There are two reasons why versions might be important.

  1. When an update or delete is to be performed, it may be important to only perform the operation if the row's value has not changed. This is particularly interesting in an application where there can be multiple threads or processes simultaneously operating on the row. In this case, read the row, examining its version when you do so. You can then perform a put operation, but only allow the put to proceed if the version has not changed (this is often referred to as a Compare and Set (CAS) or Read, Modify, Write (RMW) operation). You use TableAPI.putIfVersion() or TableAPI.deleteIfVersion() to guarantee this.

  2. When a client reads data that was previously written, it may be important to ensure that the Oracle NoSQL Database node servicing the read operation has been updated with the information previously written. This can be accomplished by passing the version of the previously written data as a consistency parameter to the read operation. For more information on using consistency, see Consistency Guarantees.

Versions are managed using the Version class. In some situations, it is returned as part of another encapsulating class, such as the Row class.

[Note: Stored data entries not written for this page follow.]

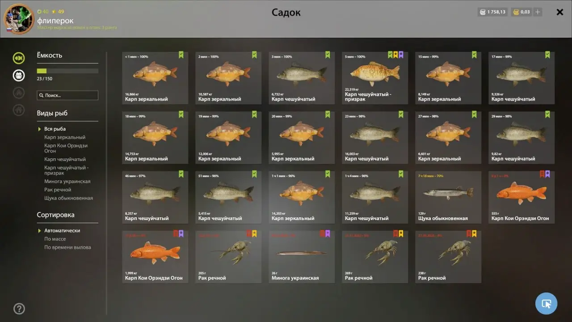
Task: Click the dimmed upward arrow sidebar icon
Action: (x=19, y=93)
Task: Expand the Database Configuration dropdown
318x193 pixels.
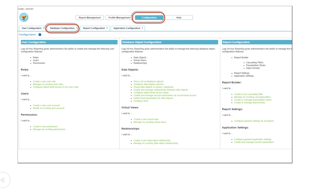Action: point(63,28)

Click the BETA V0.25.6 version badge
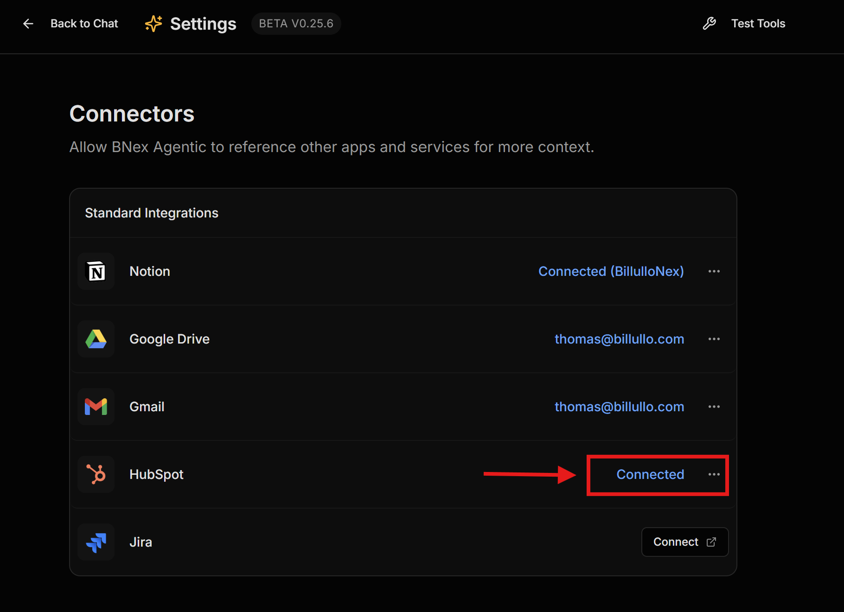pyautogui.click(x=296, y=24)
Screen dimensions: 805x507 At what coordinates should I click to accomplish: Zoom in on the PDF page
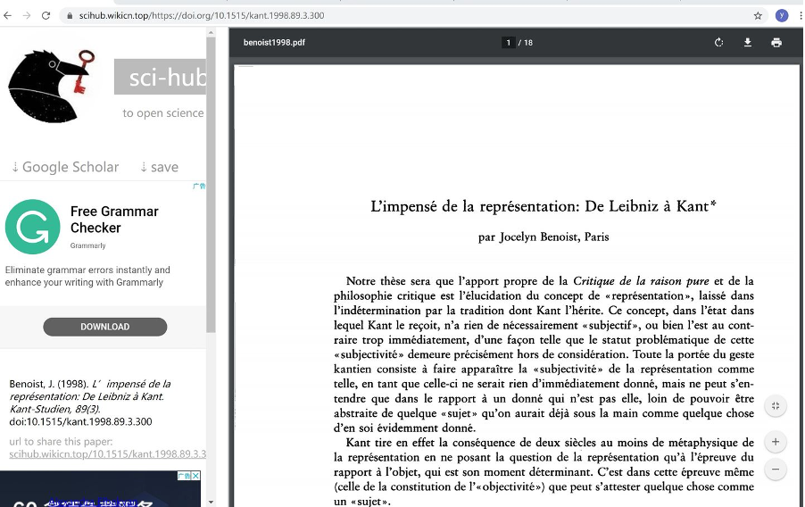click(x=776, y=442)
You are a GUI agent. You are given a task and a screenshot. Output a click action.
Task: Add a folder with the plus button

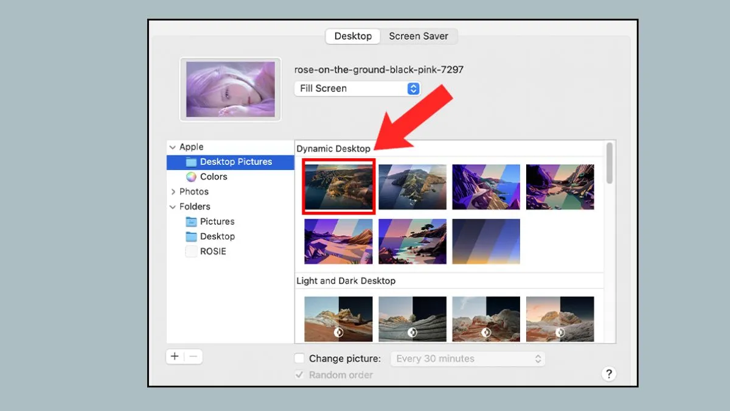(x=175, y=357)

The following code fragment retrieves a row, and then writes that row back to the store only if the version has not changed:

package kvstore.basicExample;


import oracle.kv.Version;
import oracle.kv.KVStore;
import oracle.kv.table.Index;
import oracle.kv.table.IndexKey;
import oracle.kv.table.Row;
import oracle.kv.table.Table;
import oracle.kv.table.TableAPI;
import oracle.kv.table.TableIterator;


// Retrieve the row. Note that we do not show the creation of 
// the kvstore handle here.

TableAPI tableH = kvstore.getTableAPI();
Table myTable = tableH.getTable("myTable");

// Construct the IndexKey. The name we gave our index when
// we created it was 'DoB'.
Index dobIdx = myTable.getIndex("DoB");
IndexKey dobIdxKey = dobIdx.createIndexKey();

TableIterator<Row> iter = 
    tableH.tableIterator(dobIdxKey, null, null);

while (iter.hasNext()) {
    Row aRow = iter.next();

    // Retrieve the row's version information
    Version rowVersion = aRow.getVersion();

    // Do work on the row here

    // Put if the version is correct. Notice that here we examine
    // the return code. If it is null, that means that the put was
    // unsuccessful, probably because the row was changed elsewhere.

    Version newVersion = 
        tableH.putIfVersion(row, rowVersion, null, null);
    if (newVersion == null) {
        // Unsuccessful. Someone else probably modified the record.